Case ID: ga-app_111/html/0291-01.html
Source: Caselaw Access Project
Author: {"author": "Russell, Judge.", "license": "Public Domain", "url": "https://static.case.law/"}
Date Created: 2024-08-24T03:29:51.129683

41066.
    HORTON et al. v. DELTA AIR LINES, INC.
   Russell, Judge.

The provision of Code Ann. § 22-1509 providing that a foreign corporation doing business in this State and which does not maintain an agent or place of business within the State on whom service may be had may be sued in the county in which the transitory cause of action sued on arose establishes venue, under the circumstances stated, and is not applicable where there is a place of business or an agent other than the attorney in fact designated by the corporation to accept service. Adams & Co. v. Douglas-Coffee County Hospital Authority, 209 Ga. 62 (4) (70 SE2d 730). The provision of the same Code section which authorizes the issuance of a second original from the court of the county where the cause of action arose for service upon such an attorney in fact relates to service and not to venue. Lloyd Adams, Inc. v. Liberty Mutual Ins. Co., 190 Ga. 633, 636 (10 SE2d 46). Both foreign and domestic corporations may generally be sued in transitory actions in the county where the cause of action arose provided there is in such county an agent or place of doing business within the jurisdiction of the court on whom service may be perfected. Code § 22-1101. “The weight of modern authority seems to support the proposition that a foreign corporation may be sued on a transitory cause of action in any jurisdiction where it can be found in the sense that service may be perfected upon an agent or officer transacting business for the corporation within that jurisdiction.” Reeves v. Southern R. Co., 121 Ga. 561, 565 (49 SE 674, 70 LRA 513, 2 AC 207). The exception contained in Code Ann. § 22-1509 allowing an action to be filed in the county of the state where the cause of action arose, although the corporation has no agent and is not doing business within such county, and providing for service by second original either on an attorney in fact to receive service or, if none, on the Secretary of State, applies only where the corporation “does not maintain a place of business or agent in this State upon whom service may be perfected.” Such a situation obtained in Diamond Alkali Co. v. Godwin, 100 Ga. App. 799 (112 SE2d 365).

Decided February 17, 1965

Rehearing denied March 10, 1965.

Oze B. Horton, for plaintiffs in error.

Powell, Goldstein, Frazer & Murphy, B. D. Murphy, contra.

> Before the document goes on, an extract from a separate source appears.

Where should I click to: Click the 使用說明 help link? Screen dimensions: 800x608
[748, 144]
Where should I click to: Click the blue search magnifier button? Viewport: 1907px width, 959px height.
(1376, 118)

A petition which fails to allege facts affirmatively showing that venue is properly laid is bad on demurrer. George Washington Life Ins. Co. v. Peacock, 90 Ga. App. 296 (82 SE2d 875); Ocilla Sou. R. Co. v. McAllister, 20 Ga. App. 400 (93 SE 26). The petition in this case alleges that the defendant is a nonresident corporation engaged in doing business in this State and having an agent for service whose residence is in Fulton County, Ga. It fails- to allege that there is any agent or place of business in Clayton County, where the action was brought and where the tort was allegedly committed, and it fails to allege that there is no agent or place of doing business within the State so as to establish venue in Clayton County and allow service by second original under the provisions- of Code Ann. § 22-1509.

It was accordingly not error for the trial court to sustain the demurrer attacking the jurisdiction of the Superior Court of Clayton County and to dismiss the petition.

Judgment affirmed.

Felton, C. J., and Jordan, J., concur.